Board member Richard Cook, who has been a licensed social worker, said there is a great need locally for medical providers who are qualified to manage psychiatric medications.

Hurst said he was motivated to engage the extra training by Humboldt County’s high suicide rate. “It is so sad to see young people commit suicide here; life shouldn’t be that way and I think with a little help, maybe it wouldn’t be,” he said. He mentioned seeing area veterans struggling too.

“I have a hard time seeing people in Winnemucca who have to be referred out,” Hurst said. “In some cases, I’ve had patients who have had to move out of the community to Reno or Las Vegas because they needed follow-up psychiatric care with labs and medications and they just couldn’t do it here.”
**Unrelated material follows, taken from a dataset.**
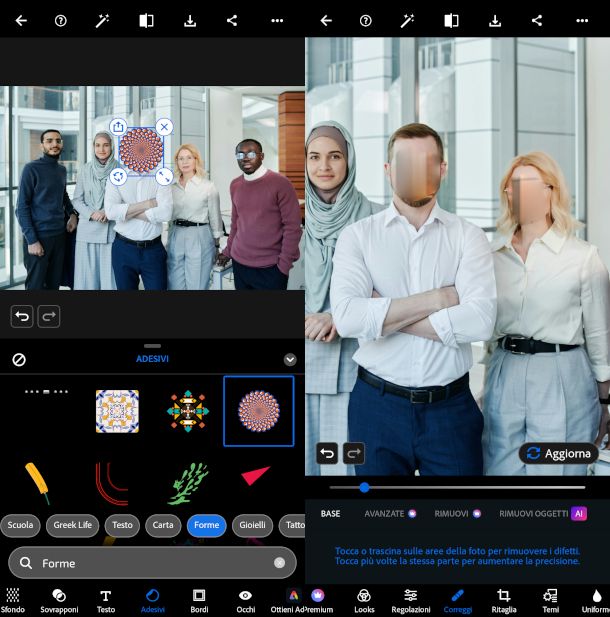Image resolution: width=610 pixels, height=617 pixels.
Task: Select the Looks filter tool
Action: point(364,599)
Hurst chose Duke University out of several programs that accepted him. He explained that Duke’s program director had committed to arranging some clinical sites for him that will give him some amazing experience.

“They have included North Carolina’s largest veteran’s clinic, as well as Duke Pediatric Psychology and Psychiatry, which is there inside Duke’s pediatric hospital,” Hurst said. “I think I’m going to have the opportunity to see more worst-case scenarios in a larger health-care system so I can bring that knowledge and experience back to Winnemucca.”